START Given passage
January 7, 2021

Dear William Paterson Community:

I am sure that many of you are, like me, still processing the events that occurred in our nation’s capital yesterday. I confess this communication is coming to you a little later in the day than you may have expected, as I stayed glued to the television until the early morning hours to see if our democratic institutions would hold. Something I never thought I would worry about as an American citizen or a University President. 
A mob, incited by the President of the United States, overtook the Capitol Building in an attempt to keep the results of the national election from being certified.  It was disheartening to see that anger at not winning a fair and democratic election – in some cases recounted, repeatedly verified by both Republican and Democratic officials, and upheld through many court challenges – would fuel a violent attempt to disrupt our time-honored, hard-won, and cherished democracy. I watched in shock, disbelief, and dismay. It was as if I was watching video from another country, absent our democratic principles, a country that was not our United States of America.  It was a shameful and dark moment in our history, worse still for being spurred on by the President and his enablers.
Like many who watched yesterday’s events unfold, it was also not lost on me that law enforcement’s response to violent, mostly white rioters was decidedly more restrained than it was when diverse groups of mostly peaceful Black Lives Matter protestors marched in our nation’s capital last spring. This stark contrast underscores the very purpose of the Black Lives Matter movement. Peaceful protest is fundamental to our democracy, and must be encouraged and accommodated. What we saw yesterday at the Capitol, however, was not in that tradition. It was violent, and rather than an effort to be heard, it was an attempt to silence others. As troubling as it was, I was heartened by Congress’s determination to return to the Capitol and finish their business – our business. 
As House Speaker Nancy Pelosi announced as she re-convened the House for its important work last night, "Congress has returned to the Capitol. We always knew that this responsibility would take us into the night, and we will stay as long as it takes. Our purpose will be accomplished. We must and we will show to the country, and indeed to the world, that we will not be diverted from our duty, that we will respect our responsibility to the Constitution and the American people."
Former President Bill Clinton wrote in response to yesterday’s events that he believed that America is made up of good and decent people, and I fundamentally agree. If we are to look back on this difficult moment in our history, there many things of which we can be proud. The President, his mob of followers, and their sinister plot to disrupt our democracy did not win the day. The Electoral College votes were certified early this morning.  Joe Biden will be our next president, and Kamala Harris will be our next vice president. Vice President-elect Kamala Harris will be the first woman and first person of color to hold this high office.  In the midst of a pandemic, we had a record voter turnout, and the younger generation voted in record numbers and is beginning to take its rightful place to help drive national priorities. Georgia is sending its first black Senator, along with one of the youngest Senators ever, to Congress, and two openly gay Black men were elected to the House of Representatives.
END Given passage
START Data provided
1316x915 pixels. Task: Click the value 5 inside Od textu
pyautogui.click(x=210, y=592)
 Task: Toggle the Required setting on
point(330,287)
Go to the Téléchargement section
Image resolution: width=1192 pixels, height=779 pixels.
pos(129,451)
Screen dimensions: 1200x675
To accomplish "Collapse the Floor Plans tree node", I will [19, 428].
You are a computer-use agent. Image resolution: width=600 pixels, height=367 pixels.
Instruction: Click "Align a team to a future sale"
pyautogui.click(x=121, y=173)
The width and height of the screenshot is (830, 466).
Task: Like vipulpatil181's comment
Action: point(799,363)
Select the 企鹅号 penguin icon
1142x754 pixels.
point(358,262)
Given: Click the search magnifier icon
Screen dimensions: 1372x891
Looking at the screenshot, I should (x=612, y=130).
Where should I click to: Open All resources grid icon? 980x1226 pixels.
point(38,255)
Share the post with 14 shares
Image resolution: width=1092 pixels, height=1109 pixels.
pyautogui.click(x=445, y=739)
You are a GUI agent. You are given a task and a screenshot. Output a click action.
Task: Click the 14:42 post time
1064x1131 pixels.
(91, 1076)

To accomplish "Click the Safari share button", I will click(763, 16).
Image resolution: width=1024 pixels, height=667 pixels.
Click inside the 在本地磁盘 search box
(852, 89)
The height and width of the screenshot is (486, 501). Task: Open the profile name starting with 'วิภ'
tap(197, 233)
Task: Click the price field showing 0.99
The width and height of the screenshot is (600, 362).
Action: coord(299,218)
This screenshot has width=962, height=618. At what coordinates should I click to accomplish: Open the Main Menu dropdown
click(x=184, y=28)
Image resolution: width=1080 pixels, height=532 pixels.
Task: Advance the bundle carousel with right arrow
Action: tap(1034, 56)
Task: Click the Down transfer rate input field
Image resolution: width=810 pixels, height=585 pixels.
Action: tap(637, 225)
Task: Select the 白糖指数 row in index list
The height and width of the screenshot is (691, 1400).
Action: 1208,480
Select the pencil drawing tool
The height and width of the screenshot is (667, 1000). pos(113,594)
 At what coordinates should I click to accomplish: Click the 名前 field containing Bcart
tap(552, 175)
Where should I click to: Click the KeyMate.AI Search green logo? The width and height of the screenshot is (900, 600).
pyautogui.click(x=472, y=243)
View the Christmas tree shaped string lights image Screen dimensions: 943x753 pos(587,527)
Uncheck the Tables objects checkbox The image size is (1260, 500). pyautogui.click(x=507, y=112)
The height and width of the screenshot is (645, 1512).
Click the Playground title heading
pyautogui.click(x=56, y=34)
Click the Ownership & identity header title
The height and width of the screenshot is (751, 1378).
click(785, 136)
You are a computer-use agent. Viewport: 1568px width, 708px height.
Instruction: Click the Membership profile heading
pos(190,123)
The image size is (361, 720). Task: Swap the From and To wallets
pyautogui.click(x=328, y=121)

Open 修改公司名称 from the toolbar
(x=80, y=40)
END Data provided
# Your assignment:
Please answer from the letter: who will be the first woman and first person of color to hold the office of vice president? You don't need the records for this.

# Solution to this task:
Kamala Harris.